Last
week, my patient presented to dental clinic for the extraction of tooth #12. As
this was my first planned extraction, I was a bit anxious. The instruction I
had to go off of was a vague, old PowerPoint. I thought to myself, how crazy is it that I am really allowed to
perform such invasive procedures? I consulted with the faculty beforehand
to calm my nerves and to get some tips. Overall, the procedure went smoothly.

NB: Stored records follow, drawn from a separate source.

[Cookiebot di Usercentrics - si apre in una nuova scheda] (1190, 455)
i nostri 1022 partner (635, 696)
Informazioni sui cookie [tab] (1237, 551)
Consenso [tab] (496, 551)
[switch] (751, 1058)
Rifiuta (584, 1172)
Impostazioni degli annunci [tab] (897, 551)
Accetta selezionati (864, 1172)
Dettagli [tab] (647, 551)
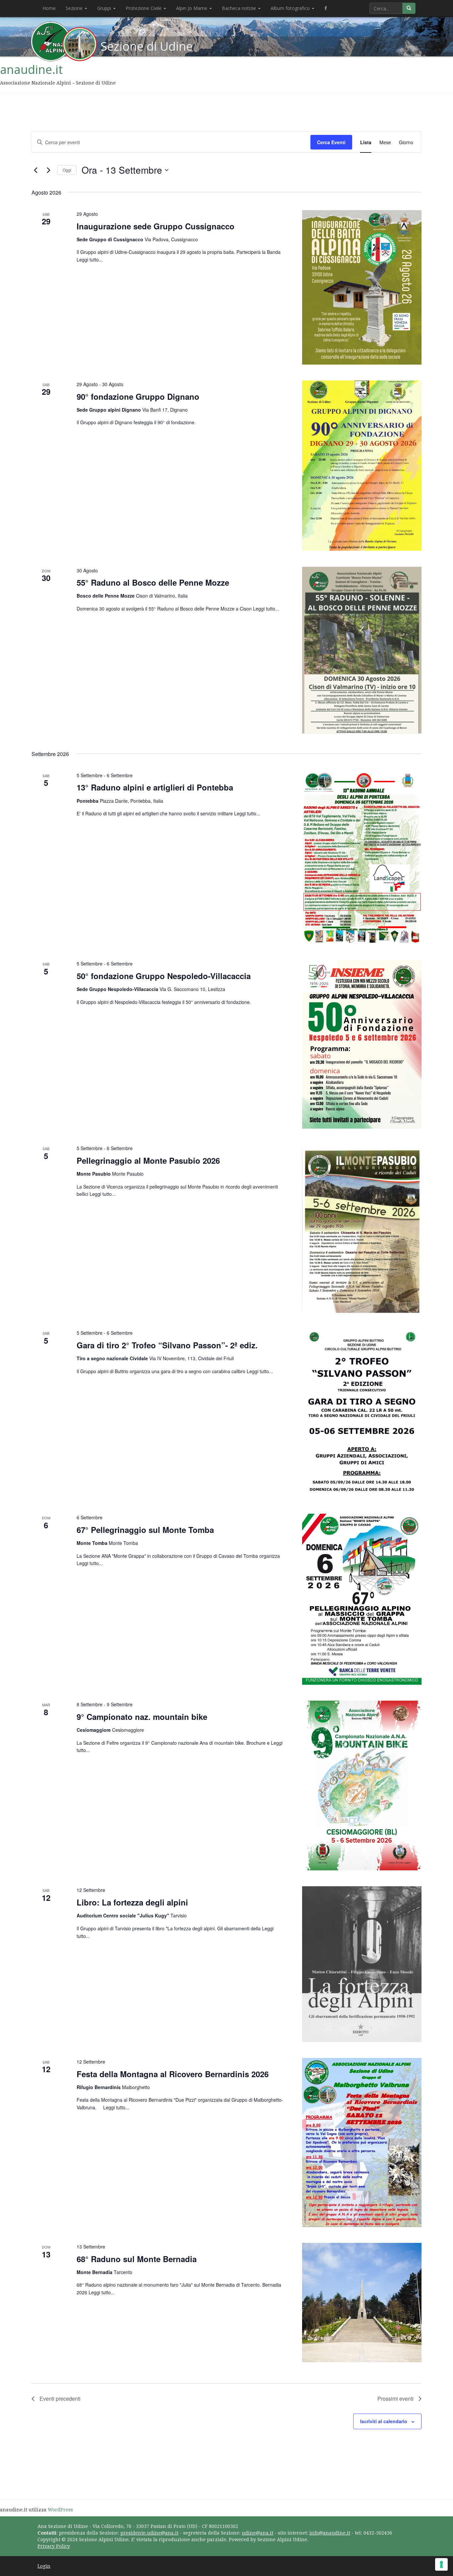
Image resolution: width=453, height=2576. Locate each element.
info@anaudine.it (329, 2533)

I’ll share my experience step by step in the hope this will assist other dental
students in their first extraction.
Oral
examination revealed a carious tooth #12 with class III mobility and horizontal
and vertical bone loss on radiographic imaging. The patient’s medical and
dental history were reviewed; no contraindications to treatment were
identified. Vitals were taken. The treatment plan, risks, and benefits were
reviewed with the patient, and the patient consented to treatment.
Next,
the patient’s soft tissue surfaces were cleaned and dried using gauze. Topical
anesthetic (benzocaine) was applied to both the palatal and buccal mucosa in
preparation for local anesthesia. I anesthetized #12 using local infiltration of
both the buccal and palatal soft tissue surfaces. I used two thirds of a
carpule of 2% Septocaine (34 mg) with 1:100K epinephrine (0.017 mg) on the
buccal and the remaining third was injected palatally. A bite block and
posterior pharyngeal curtain were inserted to prevent aspiration. The overhead
light and patient were positioned at a 60-degree angle, providing good visualization
and access of the field. If I were to work on the mandibular teeth, I would
position the occlusal plane parallel to the floor.
I
used a periosteal elevator to help release the soft tissue around the tooth. I
then positioned a straight elevator between the tooth and the bony wall socket,
my finger placed along the shaft of the elevator. I rotated the elevator along
its long axis to help luxate the tooth. The #150 extracting forceps was
positioned as far apically as it could be seated. I knew that the further
apically I could seat the forceps, the less risk I would have fracturing the
crown from the root. The beaks were parallel to the long access of the tooth. The
tooth was displaced by applying pressure buccally, then palatally, and
coronally. Pressure was applied by moving my trunk and hips instead of my
elbow. Once the tooth was loose, a rotary, figure-8 movement was used to remove
the tooth from the socket. Excessive force should be avoided. The surgical
curette was used to remove any granulation tissue, and the site was irrigated.
No bone filing or suturing was necessary.
The
patient tolerated the procedure without any complaints or discomfort. The
patient was asked to bite down on a piece of moistened gauze at the extraction
site and post-op and pain management instructions were given. A one-week
follow-up appointment was scheduled. I answered all patient’s questions and
they were dismissed.
Overall,
I think that my first extraction went smoothly. However, the tooth was pretty
mobile to begin with so I’m sure that had a lot to do with it. I anticipate
more struggle in the future when dealing with more stubborn teeth. Despite my
nerves, I followed protocol, listened to my instructors, and I now have an
additional experience under my belt. I will be sure to walk into the next surgical
procedure with a bit more confidence.